Material And Methods: We generated a formulation (iodixanol/mannitol) consisting of the dimeric iodixanol with an osmolality of the monomeric iopromide. Male Han-Wistar rats were intravenously injected with low-osmolar iopromide 300, iso-osmolar iodixanol 320, and iodixanol/mannitol. Saline and diatrizoate were used as controls. A total number of 227 rats were used in the following experiments. We compared the impact of osmolality on renal iodine retention using computed tomography 2 and 24 hours postinjection (p.i.). The animals were killed 2, 24, and 72 hours after injection, and the kidneys were excised for further investigations. Changes in renal cell proliferation were analyzed by 5-bromo-2'-deoxyuridine incorporation 48 hours p.i. as a degree of tissue regeneration after induced injury. To specify potential renal injury, we quantified the expression of acute kidney injury (AKI) markers (kidney injury marker-1 [KIM-1], neutrophil gelatinase-associated lipocalin [NGAL], and plasminogen activator inhibitor-1 [PAI-1]) by quantitative real-time polymerase chain reaction. Furthermore, the kidneys were analyzed histologically, including immunofluorescence analysis.

Results: After intravenous application of the CAs into Han-Wistar rats, renal iodine concentration was increased (3-fold) for iodixanol 2 hours p.i. and iodine retention was detected to be prolonged 24 hours p.i. compared with iopromide injection (iodixanol, 520 ± 50 Hounsfield Units [HU] vs iopromide, 42 ± 5 HU). The higher iodine concentration 2 hours p.i. upon iodixanol injection was reduced almost to the level of iopromide when injecting iodixanol/mannitol (iopromide: 289 ± 68 HU vs iodixanol/mannitol: 343 ± 68 HU). In addition, iodixanol application induced increased renal cell proliferation (2.7-fold vs saline), indicating renal injury, which was significantly lower in iopromide-treated animals (1.6-fold vs saline). More detailed analysis of markers for AKI revealed that iodixanol significantly induced the expression of PAI-1 (7.7-fold at 2 hours) as well as KIM-1 (2.1-fold) and NGAL (3.2-fold) at 2 and 24 hours when compared with saline treatment. In contrast, the expression of markers for AKI was low after iopromide (1.4-fold NGAL, 1.7-fold PAI-1, KIM-1 not significant) and iodixanol/mannitol (1.6-fold NGAL, 2.6-fold PAI-1, KIM-1 not significant) injection.

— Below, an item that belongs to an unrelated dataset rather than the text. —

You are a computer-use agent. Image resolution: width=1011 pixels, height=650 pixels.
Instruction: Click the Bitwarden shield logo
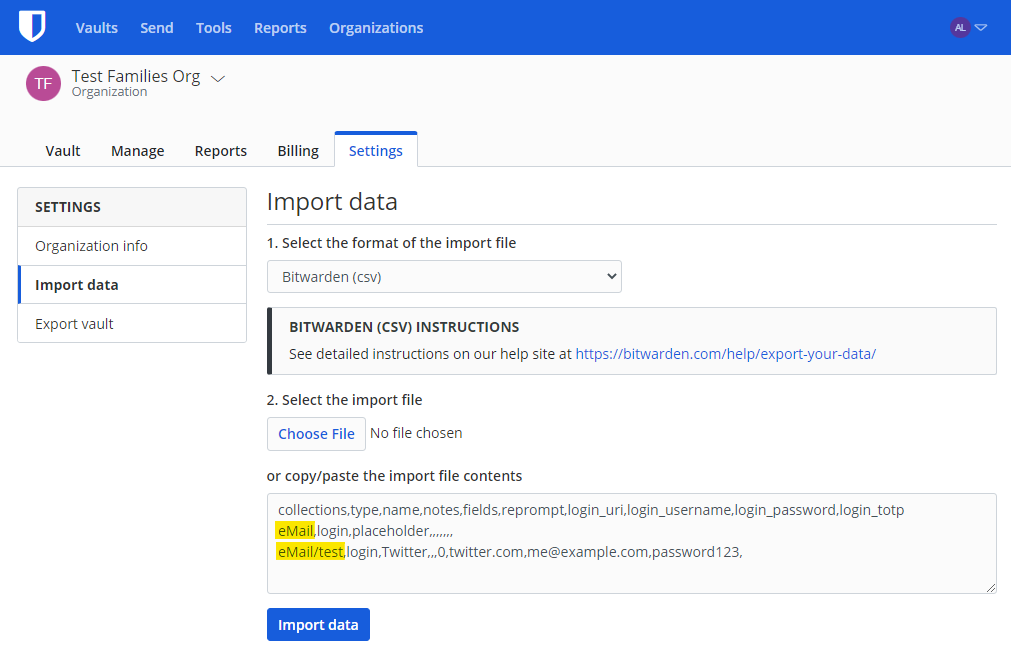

Conclusion: The present results clearly show that prolonged iodine retention and the enhanced expression of kidney injury markers are caused mainly by the explicitly higher urine viscosity induced by iodixanol. We conclude that the osmolality of low-osmolar CAs such as iopromide induces a positive diuretic effect that is responsible for rapid iodine clearance and prevents increased expression of acute injury markers in the kidney.